DATASET RECORDS:
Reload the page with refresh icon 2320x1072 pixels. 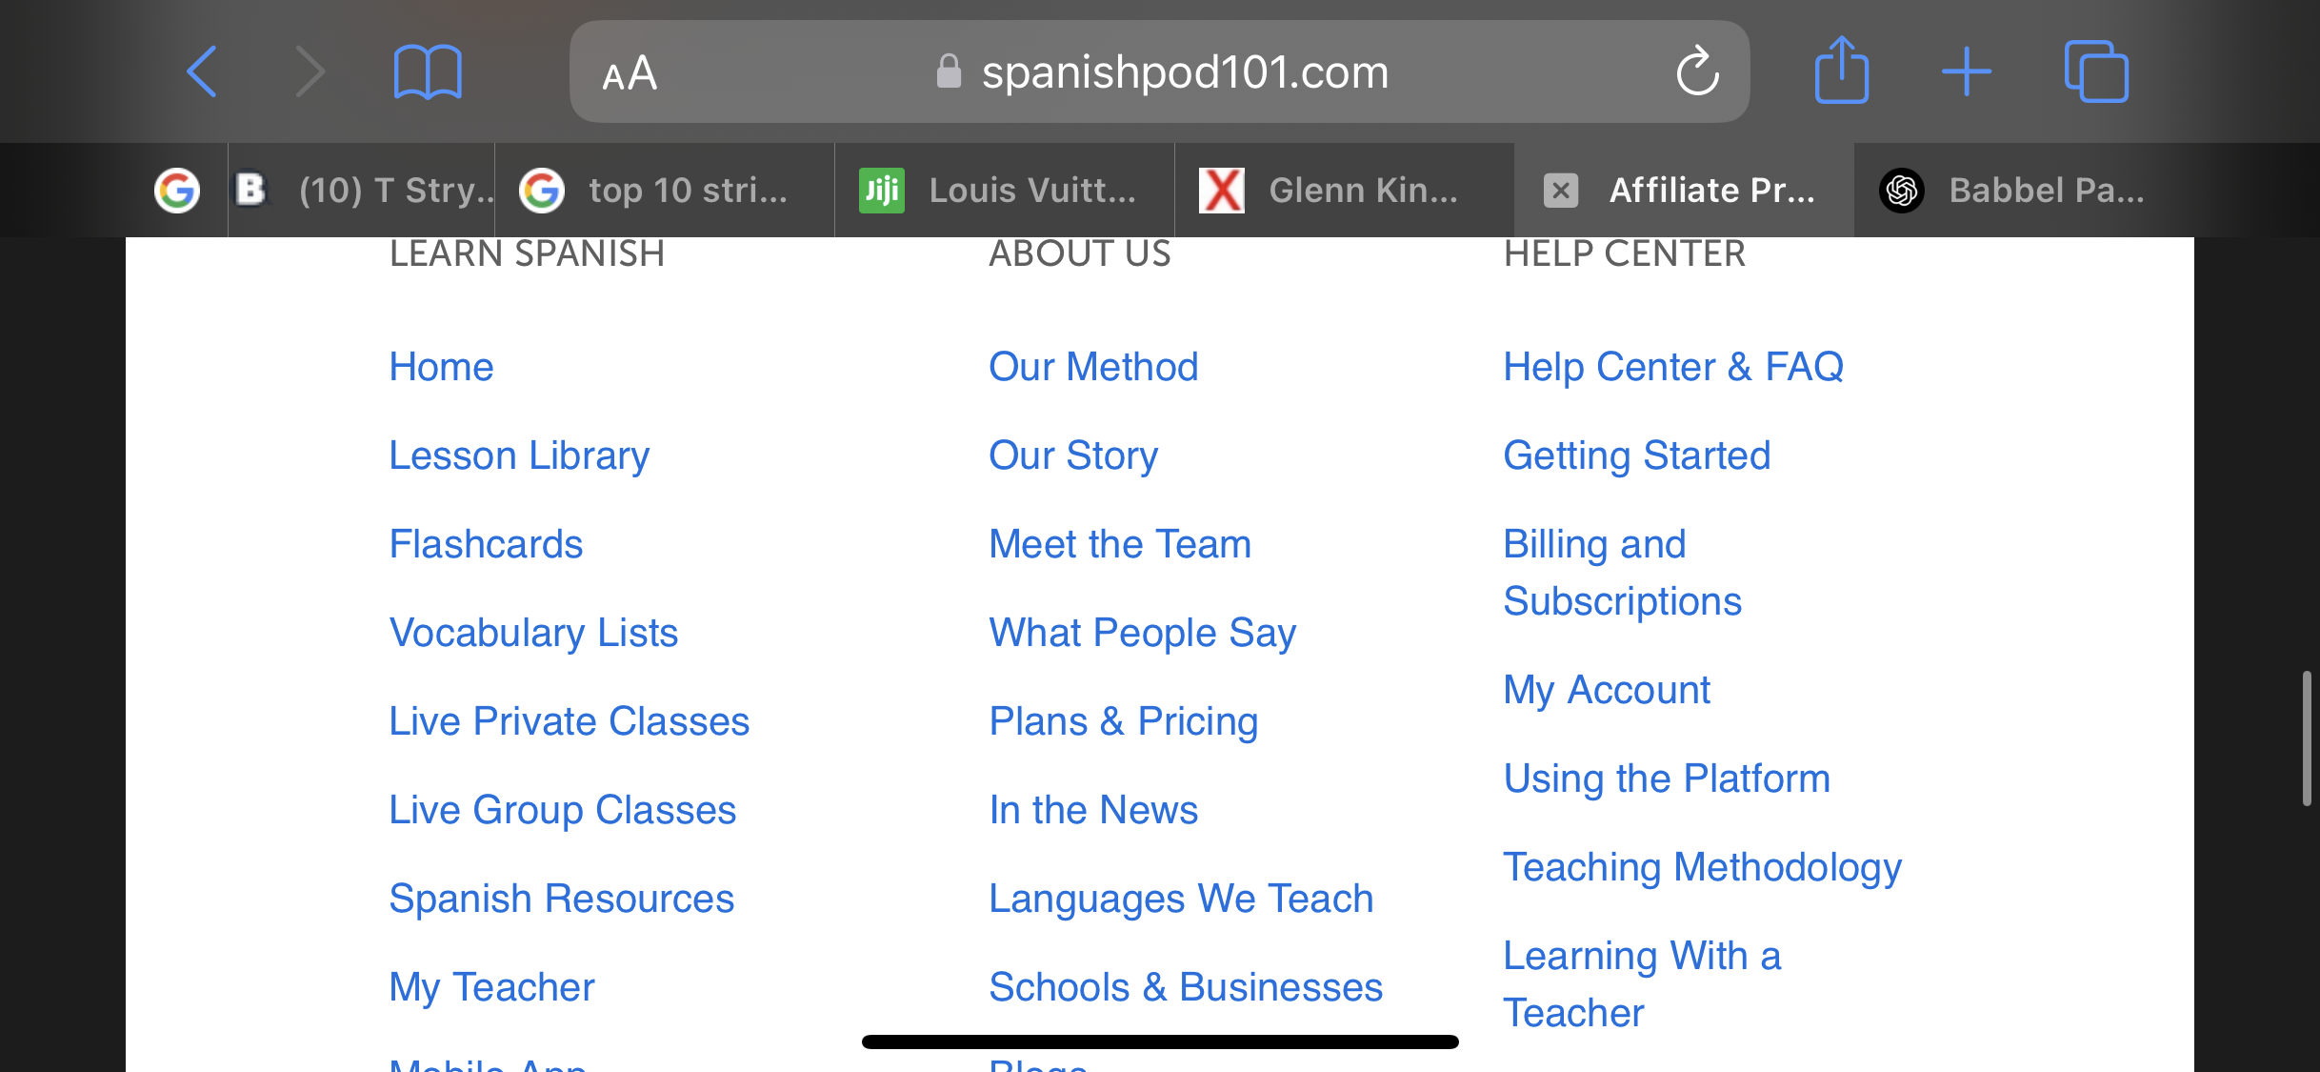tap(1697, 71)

==

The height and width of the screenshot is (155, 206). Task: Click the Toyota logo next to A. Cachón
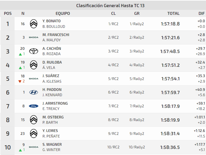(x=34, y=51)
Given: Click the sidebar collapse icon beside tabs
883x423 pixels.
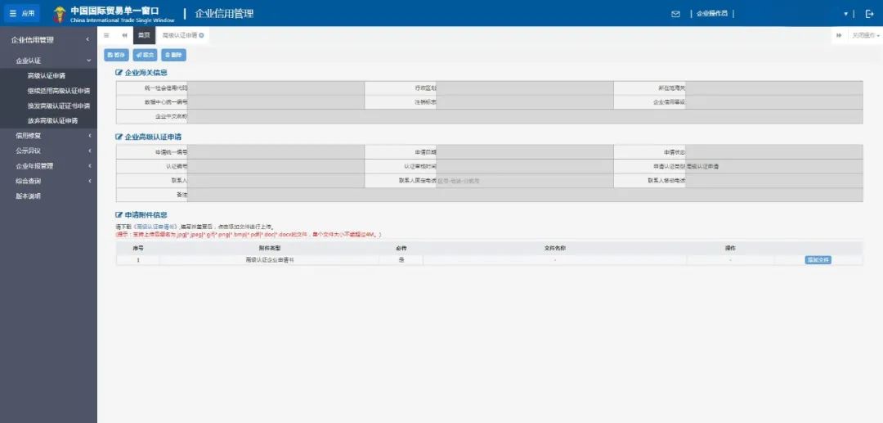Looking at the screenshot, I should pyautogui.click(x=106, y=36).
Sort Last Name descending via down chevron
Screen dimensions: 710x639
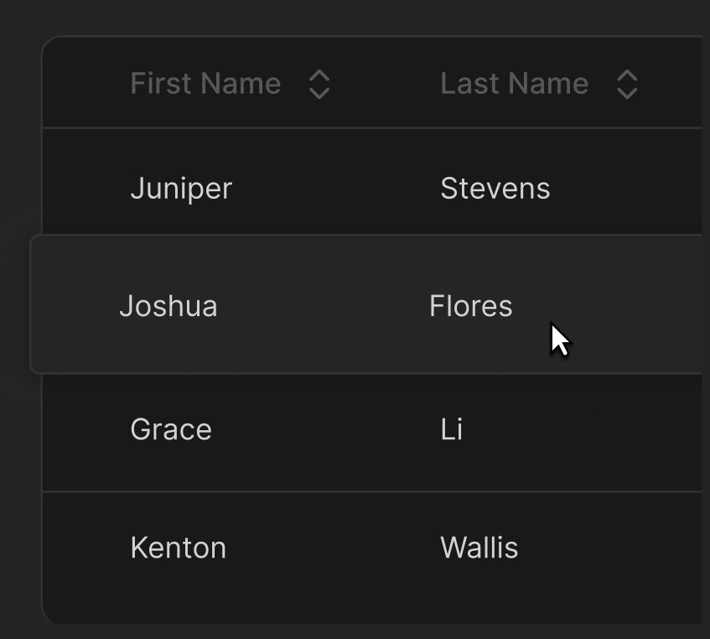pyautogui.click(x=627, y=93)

...

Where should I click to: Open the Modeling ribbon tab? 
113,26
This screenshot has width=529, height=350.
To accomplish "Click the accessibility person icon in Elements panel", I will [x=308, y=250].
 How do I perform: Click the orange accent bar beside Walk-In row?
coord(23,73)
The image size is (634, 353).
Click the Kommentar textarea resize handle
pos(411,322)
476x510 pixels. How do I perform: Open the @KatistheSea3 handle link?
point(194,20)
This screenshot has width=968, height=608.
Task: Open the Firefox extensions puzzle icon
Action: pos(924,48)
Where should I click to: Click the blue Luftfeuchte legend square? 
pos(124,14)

PROBLEM DETAILS:
Write down, word for word, the lines above from the one containing "Where should I click to: Open" through the one containing "The image size is (634, 353).", both ends included.

TASK OUTPUT:
Where should I click to: Open the Modeling ribbon tab? 
113,26
This screenshot has width=529, height=350.
To accomplish "Click the accessibility person icon in Elements panel", I will [x=308, y=250].
 How do I perform: Click the orange accent bar beside Walk-In row?
coord(23,73)
The image size is (634, 353).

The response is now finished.